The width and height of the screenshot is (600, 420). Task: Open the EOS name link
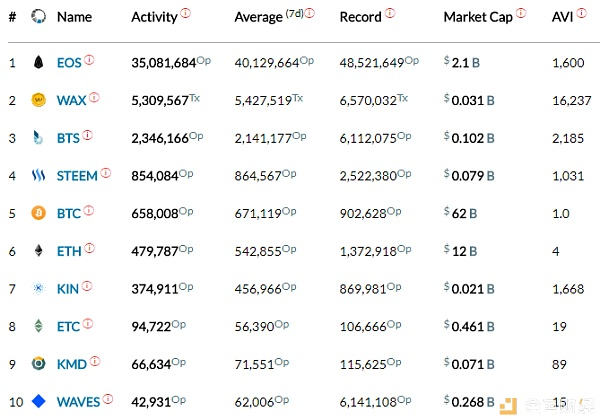pyautogui.click(x=69, y=62)
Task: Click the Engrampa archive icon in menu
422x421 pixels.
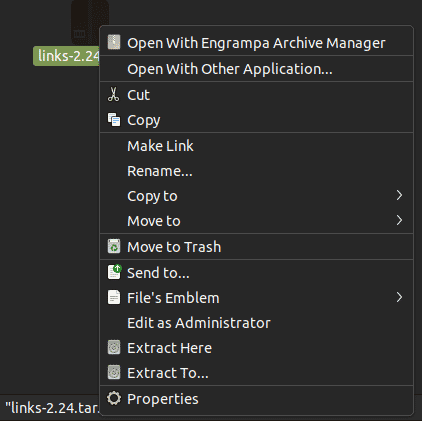Action: 114,42
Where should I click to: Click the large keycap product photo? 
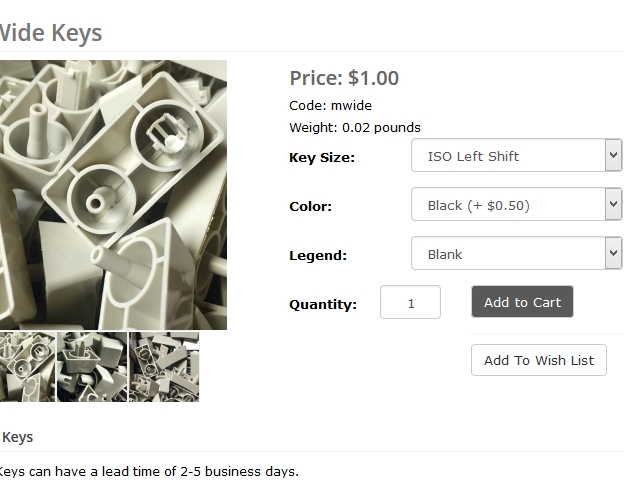tap(113, 195)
__________
Description of the task: Omit pictures and output the listing exactly.

Result:
The width and height of the screenshot is (600, 420). Task: Open the EOS name link
pyautogui.click(x=69, y=62)
Task: Click the Engrampa archive icon in menu
422x421 pixels.
Action: 114,42
Where should I click to: Click the large keycap product photo? 
tap(113, 195)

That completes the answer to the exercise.